B2B2C: the health sector in on the act
Of course, this business models is perfectly adaptable, and this has led to a certain rethinking of supply chains around the globe. One notable example is the digital health, big Pharma and biotech sector. Think of the success of Omada, Big Health or Propeller Health in the US or Oxford Nanpore Technologies in the UK, Doctolib in France or KRY in Sweden.
The latter is the largest privately owned healthtech startup in Europe. Since its launch in 2016, the digital health provider has held 5 million digital care sessions with patients, raised an impressive €489m and launched operations in Norway, the UK, France and Germany. Developed to respond to a very specific issue, that of long waiting times for patients dependant on national health services, the innovative solution cuts waiting time down to as little as 30 minutes, with patients able to access 1 on 1 virtual consultations with doctors at the click of a button.

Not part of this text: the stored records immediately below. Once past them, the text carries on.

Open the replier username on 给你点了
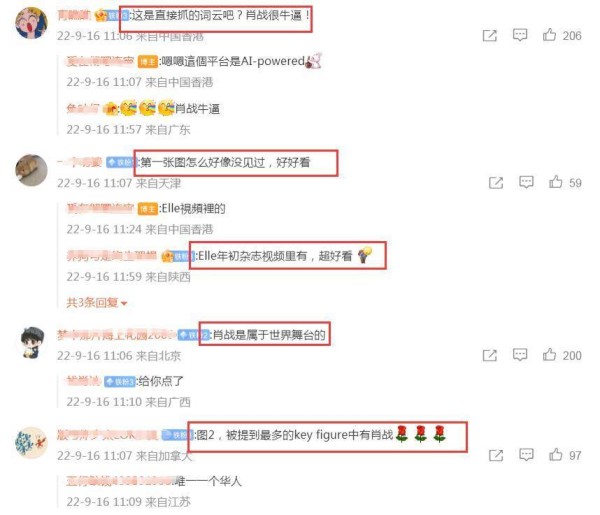This screenshot has height=515, width=600. (83, 381)
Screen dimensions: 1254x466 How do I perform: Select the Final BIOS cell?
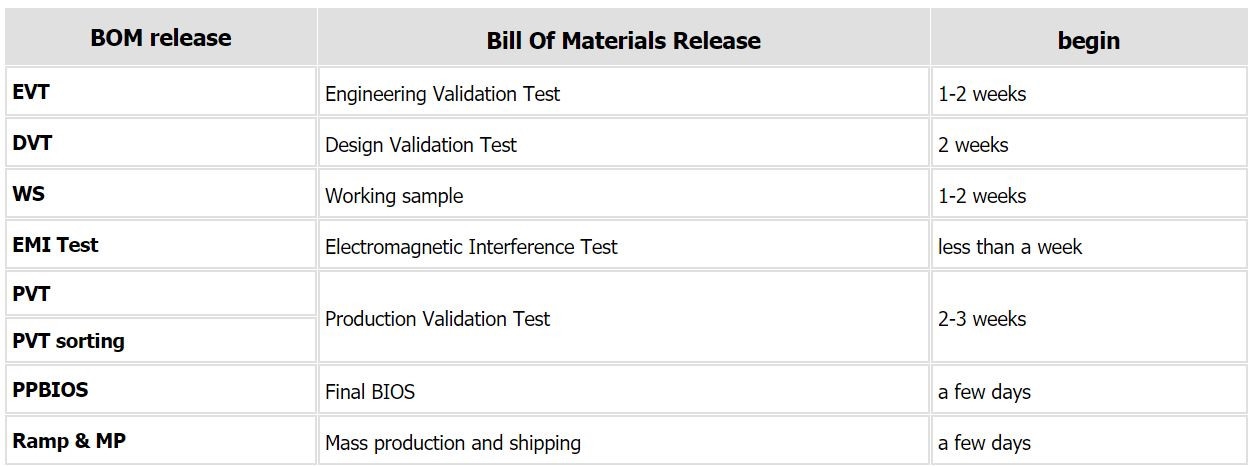click(x=370, y=392)
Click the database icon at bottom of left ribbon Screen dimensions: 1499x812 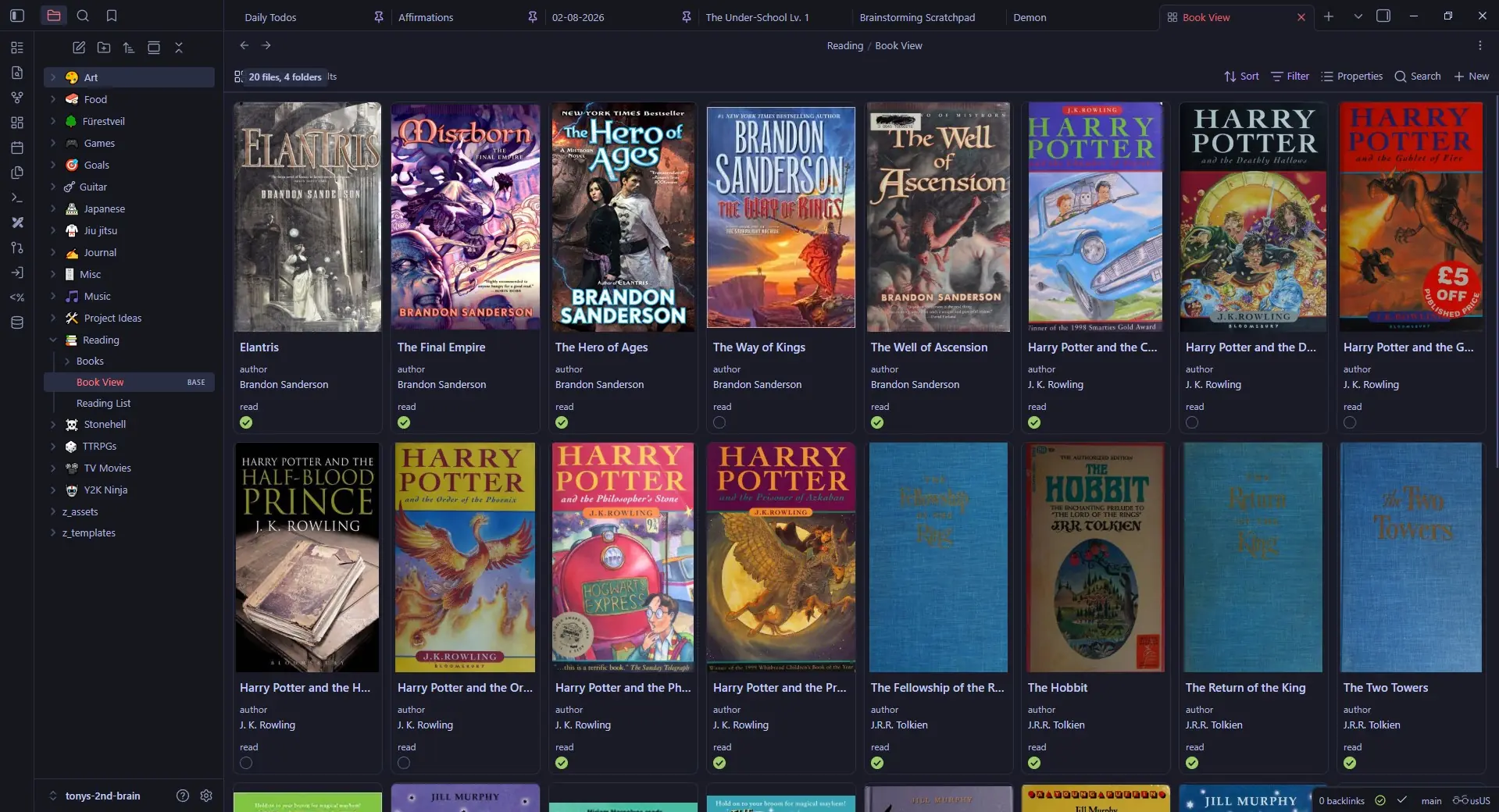click(x=17, y=322)
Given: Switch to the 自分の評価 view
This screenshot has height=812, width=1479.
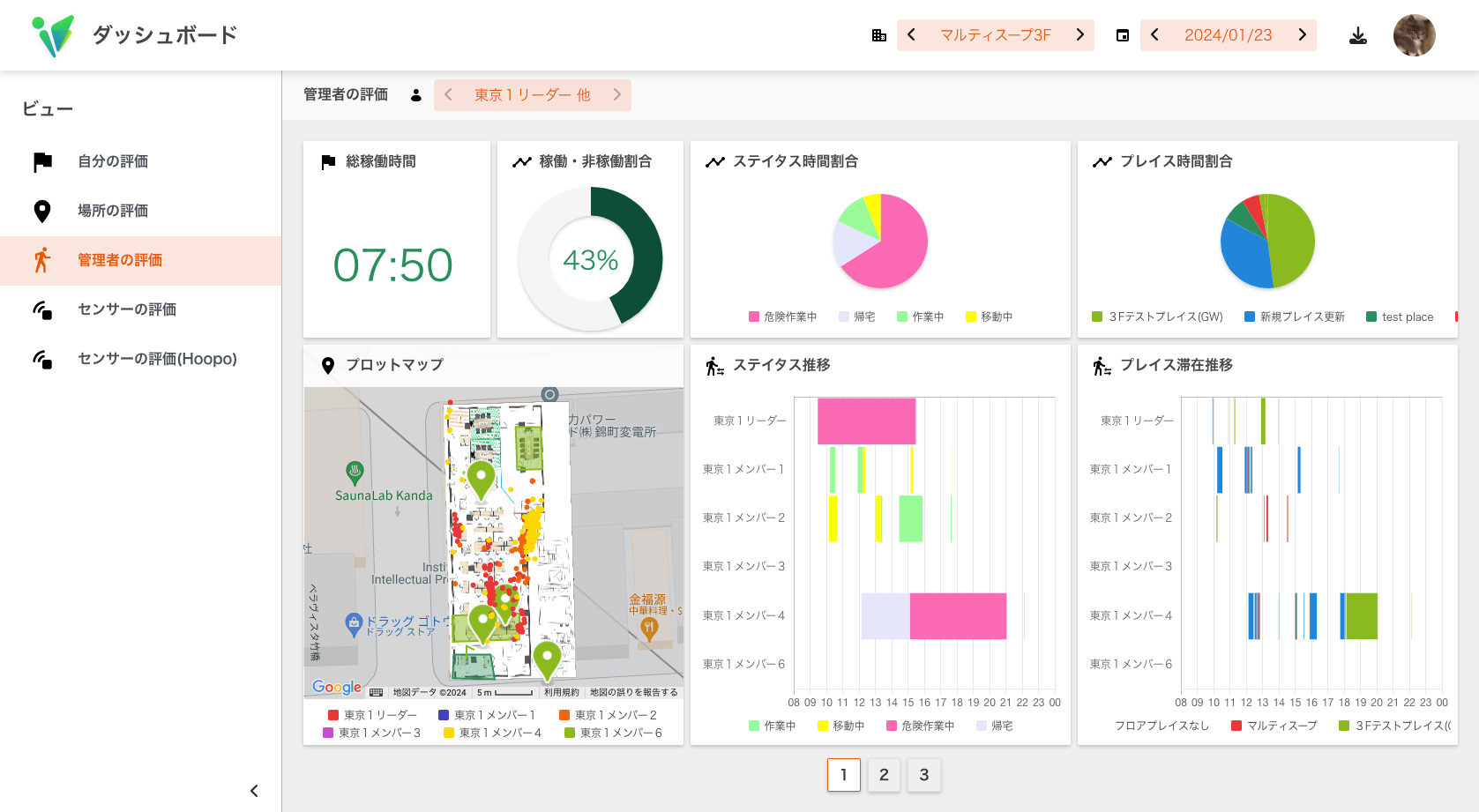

The company’s growth perspectives look good. In April 2021, it closed its $312 million Series D after use of its telehealth tools grew by 100%. Investors are clearly impressed with the firm’s agility and success in responding to a critical need made all the more important following the Covid-19 outbreak.
“You look into the maturity of the market and if there is any existing infrastructure you could use e-prescriptions for example,” said Johannes Schildt, KRY’s CEO and Founder. “In Sweden, there’s a fairly well-built system that we can use nationwide to do e-prescriptions and in France there was nothing—when we initially launched we built that ourselves in two weeks and scaled it nationwide.” The company provides a very specific B2B2C service through a solution developed for a specific problem. Its success is in its scalability, accessibility and capacity to be effective at a local level. In short, it works because it really does cut waiting times in a health sector that has been ravaged by the negative consequences of the pandemic.
All these examples prove one thing: many business sectors benefit from the presence of B2B2C intermediaries, who have become an essential link in the smooth functioning of their respective ecosystems. And this will certainly be true for the professions that will emerge in the decades to come.